Director of the Number 10 Policy Unit
- In office 24 July 2019 – 3 February 2022
- Prime Minister: Boris Johnson
- Preceded by: James Marshall
- Succeeded by: Andrew Griffith

Personal details
- Born: May 1978 (age 48) Oldham, Greater Manchester, England
- Spouse: Dougie Smith ​(m. 2008)​
- Children: 1

Academic background
- Education: Breeze Hill School Oldham Sixth Form College
- Alma mater: Mansfield College, Oxford (BA) University of Kent (MA, PhD)
- Thesis: Between Universalism and Diversity: Contradictions of Local Cultural Policy in Tower Hamlets and Oldham (2009)
- Doctoral advisor: Frank Furedi, founder of the Revolutionary Communist Party

= Munira Mirza =

British political adviser (born 1978)

Munira Mirza (born May 1978) is a British political advisor who served as Director of the Number 10 Policy Unit under Prime Minister Boris Johnson from 2019 until she resigned in February 2022. She previously worked under Johnson as Deputy Mayor for Education and Culture when he was Mayor of London.

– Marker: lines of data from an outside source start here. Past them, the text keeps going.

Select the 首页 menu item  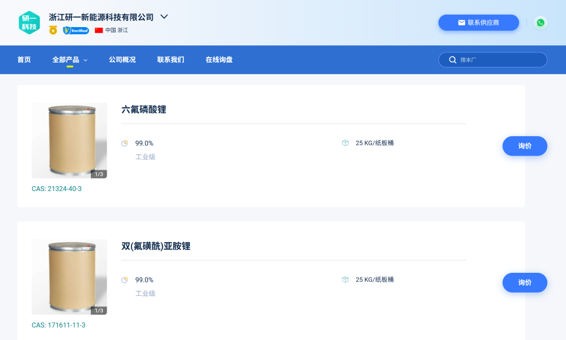(x=24, y=60)
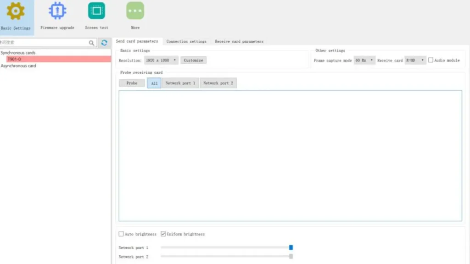Viewport: 470px width, 264px height.
Task: Click the device search input field
Action: [x=44, y=43]

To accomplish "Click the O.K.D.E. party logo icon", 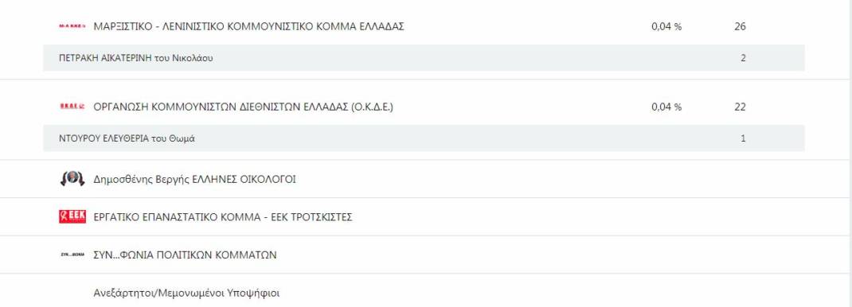I will point(72,107).
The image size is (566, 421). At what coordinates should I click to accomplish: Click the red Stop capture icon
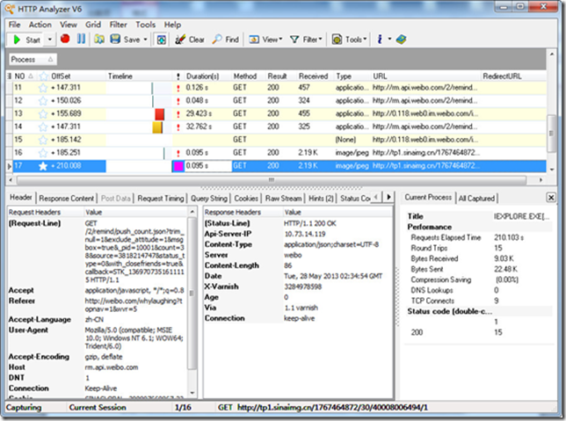click(x=65, y=40)
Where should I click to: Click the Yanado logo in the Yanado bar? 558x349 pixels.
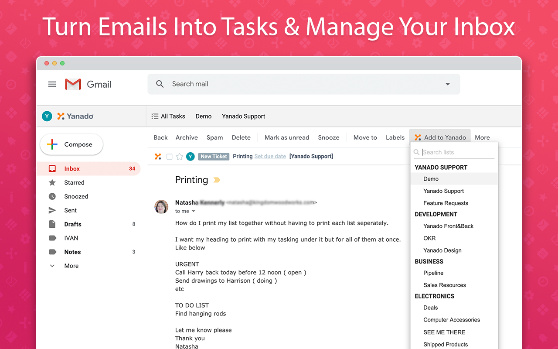tap(75, 116)
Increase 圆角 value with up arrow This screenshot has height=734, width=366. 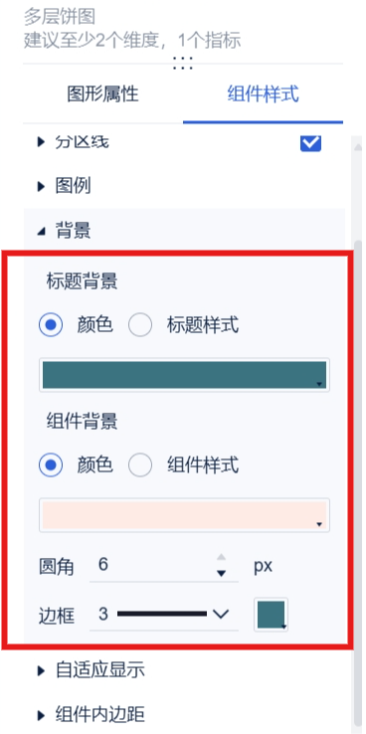(222, 558)
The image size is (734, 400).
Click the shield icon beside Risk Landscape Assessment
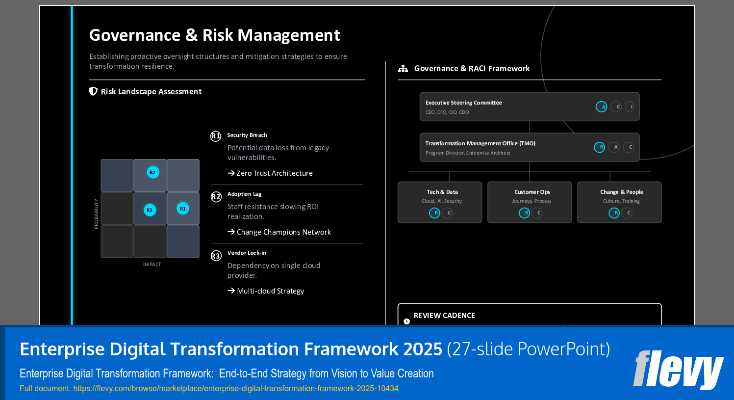pyautogui.click(x=93, y=91)
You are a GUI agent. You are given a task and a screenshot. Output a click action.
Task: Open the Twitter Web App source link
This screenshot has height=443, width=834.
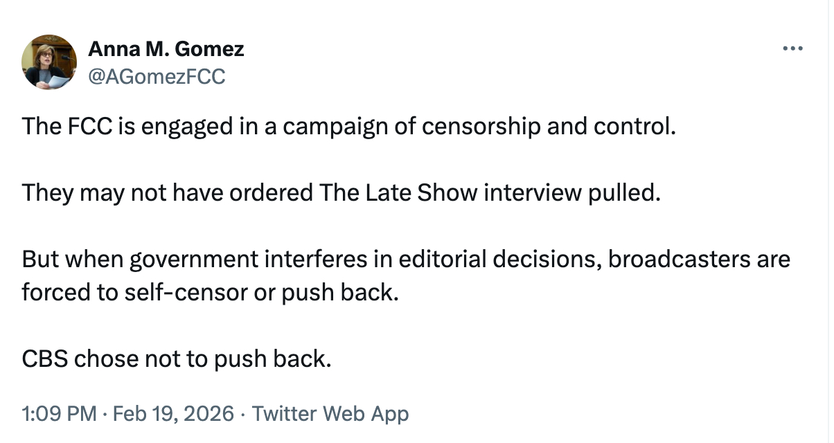[x=330, y=414]
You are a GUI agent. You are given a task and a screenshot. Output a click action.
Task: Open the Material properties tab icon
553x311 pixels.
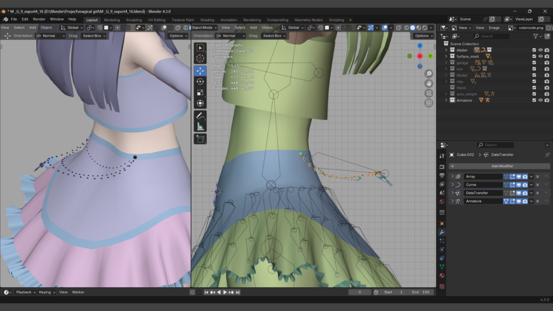442,276
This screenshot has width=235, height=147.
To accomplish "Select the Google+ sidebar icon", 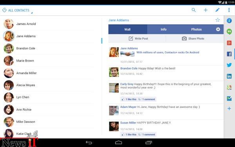I will coord(229,43).
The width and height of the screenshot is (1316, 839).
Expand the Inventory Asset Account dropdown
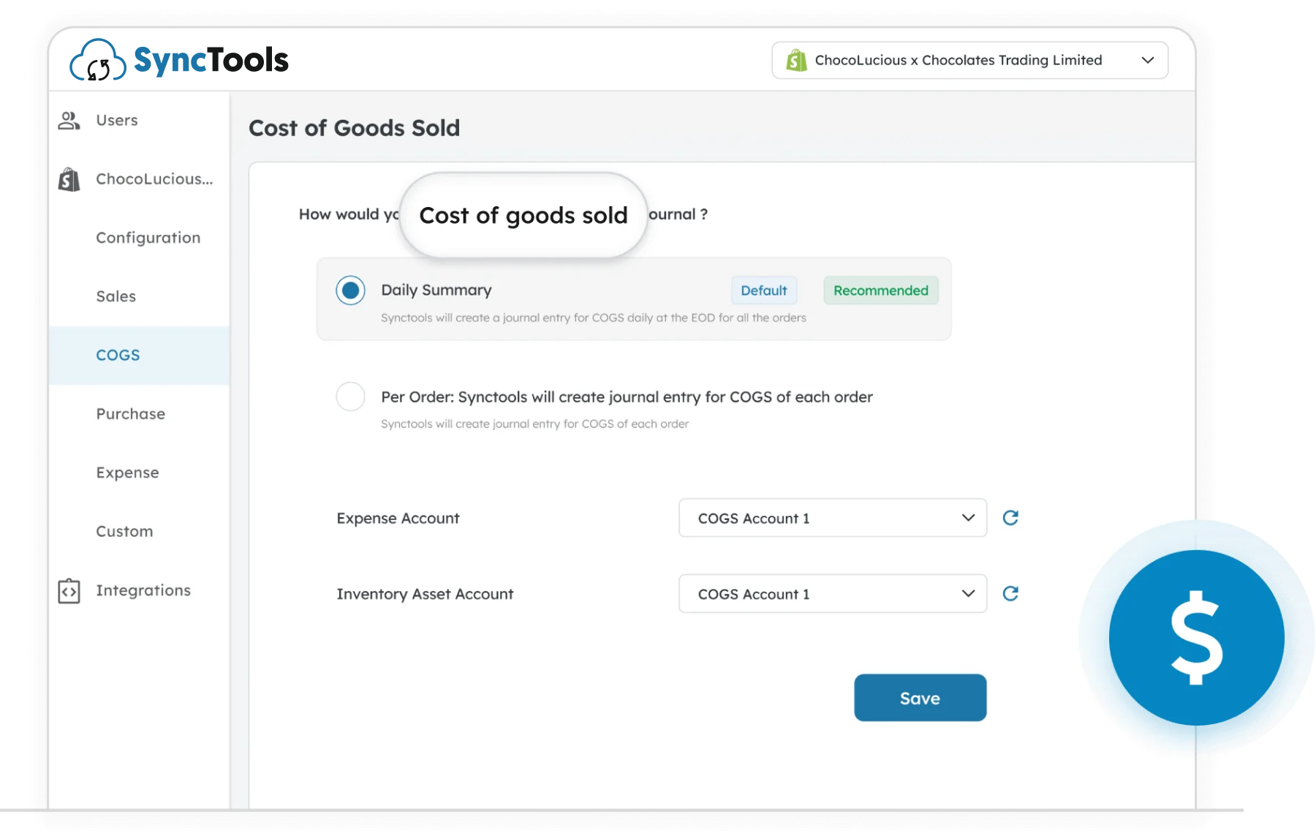pyautogui.click(x=832, y=594)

==Early life and education==
Mirza was born in Oldham, Greater Manchester, England. Her family came to the United Kingdom from Pakistan; her father found work in a factory while her mother was a housewife and taught Urdu part-time. She had two older brothers and an older sister. Mirza went to Breeze Hill School until 16, then moved to Oldham Sixth Form College for her A-levels. She was the only pupil in her Sixth Form college to gain a place at Oxford University, where she read English Literature at Mansfield College, graduating in 1999. In 2004 she received a Master of Arts in Social Research at the University of Kent followed in 2009 by a PhD in Sociology under Frank Furedi who was the founder of the extreme leftist militant Trotskyite Revolutionary Communist Party .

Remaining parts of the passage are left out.